Limb defects are the most common occurrence in Adams-Oliver syndrome, affecting about 84% of patients. The type of limb defect is usually asymmetrical (not the same on both sides), with a tendency to involve both sides of the body (bilateral), more often the lower limbs than the upper limbs. There is a wide range of severity in the limb defects, from something minimal like small or missing finger or toenails (called nail hypoplasia), to the more severe absence of hands, feet, or lower legs. Other more moderate limb defects that have been reported include webbing (syndactyly) of the skin (cutaneous syndactyly) or bones (bony syndactyly) of the fingers or toes, claw-hand malformation (ectrodactly), and brachydactyly (shortened fingers or toes). Brachydactyly is the most common limb defect in AOS.

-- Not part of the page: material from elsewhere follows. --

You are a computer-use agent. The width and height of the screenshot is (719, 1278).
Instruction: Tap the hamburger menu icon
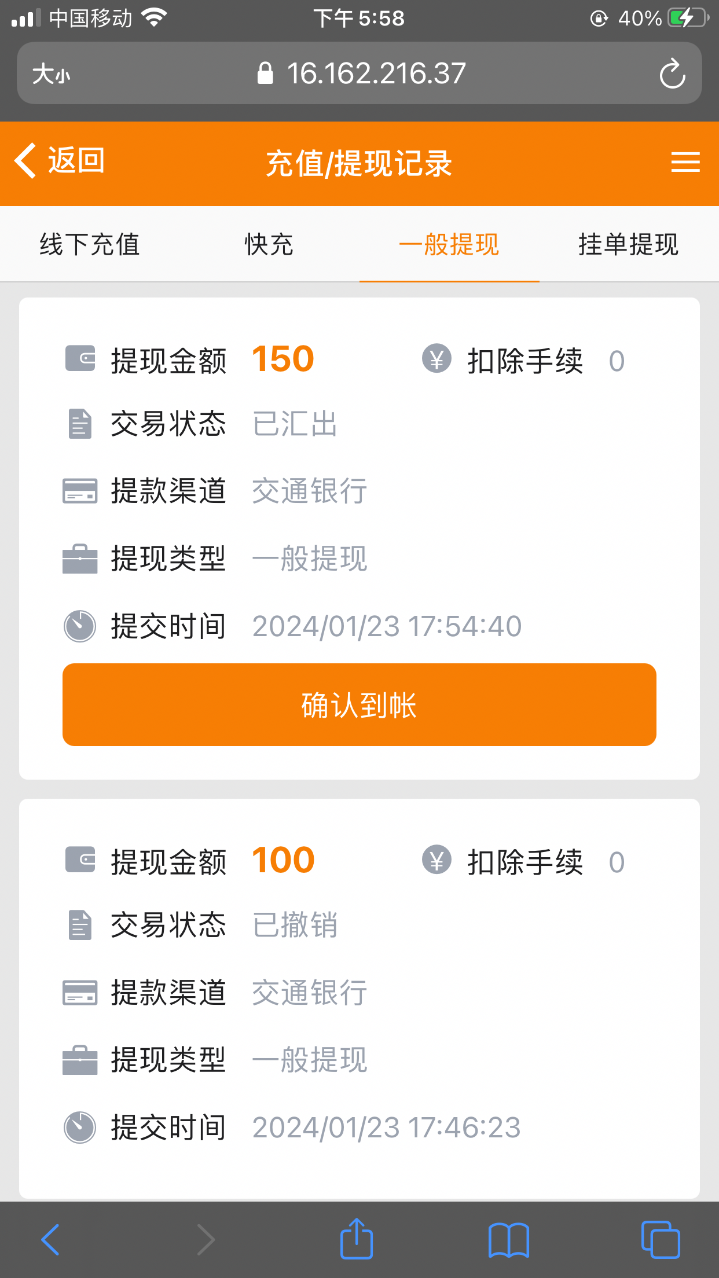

Congenital cutis aplasia is the second most common problem and is present in about 75% of patients with Adams-Oliver syndrome. In 64% of patients with congenital cutis aplasia, there is also an underlying scull defect. More rarely, scull defects can be seen without scalp defects and may be mistaken for an enlarged soft spot (fontanelle).

Congenital heart defects have been reported to occur in between 13%-20% of patients with Adams-Oliver syndrome.

Many different types of vascular (involving the blood vessels) and valvular (with heart valves) problems have been reported in these patients.

Other clinical features seen with AOS, include short stature, kidney (renal) malformations, cleft palate, small eyes (micropthalmia), spina bifida occulta, extra (accessory) nipples, undescended testes, skin lesions, and neurological abnormalities. Mental retardation is present in a few cases.

Diagnosis

Aplasia cutis congenita is a physical finding that has many causes. To determine whether a patient has Adams-Oliver syndrome clinically, all individuals with aplasia cutis congenita should have a complete pregnancy and family history taken, as well as a complete medical evaluation. When possible, relevant family members should be examined for evidence of the condition. When aplasia cutis congenita is discovered at birth, the placenta should be evaluated. Physical exam of the affected infant includes evaluation of other related structures, specifically teeth, hair, and other areas of skin, nails, and central nervous system. Once this evaluation has been completed and a specific diagnosis of Adams-Oliver syndrome has been established or refuted, genetic counseling can be provided.

Prenatal diagnosis by ultrasound of the limb defects and possibly some other abnormalities associated with AOS is possible, but clinical confirmation of the diagnosis occurs after birth. Since the gene (or genes) causing AOS have not been isolated, prenatal diagnostic procedures such as amniocentesis or chorionic villus sampling are not indicated.